For the entries below, the result should be an exact transcription of the lines from the one with "Given: Click the trash icon in photo toolbar" up to and including the one with "Task: Click the Mobile device icon", and only those.

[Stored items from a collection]
——

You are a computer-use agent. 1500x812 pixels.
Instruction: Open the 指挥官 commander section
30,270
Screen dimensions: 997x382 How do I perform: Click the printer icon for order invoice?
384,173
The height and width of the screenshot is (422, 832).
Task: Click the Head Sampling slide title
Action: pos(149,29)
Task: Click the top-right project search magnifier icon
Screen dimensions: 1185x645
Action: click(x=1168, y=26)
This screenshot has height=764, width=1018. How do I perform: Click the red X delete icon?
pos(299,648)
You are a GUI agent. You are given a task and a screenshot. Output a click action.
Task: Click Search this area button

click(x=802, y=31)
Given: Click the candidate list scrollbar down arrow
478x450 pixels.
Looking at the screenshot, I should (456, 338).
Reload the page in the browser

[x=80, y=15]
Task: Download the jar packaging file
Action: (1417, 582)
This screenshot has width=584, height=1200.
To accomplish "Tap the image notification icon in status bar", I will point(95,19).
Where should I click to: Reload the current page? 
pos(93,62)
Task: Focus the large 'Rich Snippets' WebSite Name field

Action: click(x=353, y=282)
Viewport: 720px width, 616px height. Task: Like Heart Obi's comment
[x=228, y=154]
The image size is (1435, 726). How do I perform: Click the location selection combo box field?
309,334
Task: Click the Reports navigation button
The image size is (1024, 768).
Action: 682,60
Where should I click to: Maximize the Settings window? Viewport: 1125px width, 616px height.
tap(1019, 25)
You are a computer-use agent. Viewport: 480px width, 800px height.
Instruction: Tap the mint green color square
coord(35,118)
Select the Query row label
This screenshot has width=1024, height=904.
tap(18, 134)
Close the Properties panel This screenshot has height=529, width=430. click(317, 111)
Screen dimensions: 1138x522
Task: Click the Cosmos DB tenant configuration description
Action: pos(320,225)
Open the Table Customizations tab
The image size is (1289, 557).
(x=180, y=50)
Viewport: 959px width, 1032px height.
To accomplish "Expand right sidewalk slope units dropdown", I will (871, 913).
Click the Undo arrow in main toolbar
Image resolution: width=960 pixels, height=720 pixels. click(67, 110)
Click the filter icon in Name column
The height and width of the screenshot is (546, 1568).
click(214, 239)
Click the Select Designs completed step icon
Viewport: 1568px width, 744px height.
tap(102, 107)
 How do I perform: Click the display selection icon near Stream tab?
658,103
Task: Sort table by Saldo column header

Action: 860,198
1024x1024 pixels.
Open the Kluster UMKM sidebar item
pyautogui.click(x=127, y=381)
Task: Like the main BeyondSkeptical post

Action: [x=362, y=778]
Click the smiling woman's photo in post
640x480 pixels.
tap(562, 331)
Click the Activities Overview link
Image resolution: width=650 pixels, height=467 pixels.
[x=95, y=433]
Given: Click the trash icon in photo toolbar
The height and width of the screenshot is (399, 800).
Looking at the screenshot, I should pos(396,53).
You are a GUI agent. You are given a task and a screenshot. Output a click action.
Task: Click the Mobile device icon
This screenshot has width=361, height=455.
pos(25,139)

——

> [RESULT BELOW]:
Given: Click the trash icon in photo toolbar
The height and width of the screenshot is (399, 800).
Looking at the screenshot, I should pos(396,53).
You are a GUI agent. You are given a task and a screenshot. Output a click action.
Task: Click the Mobile device icon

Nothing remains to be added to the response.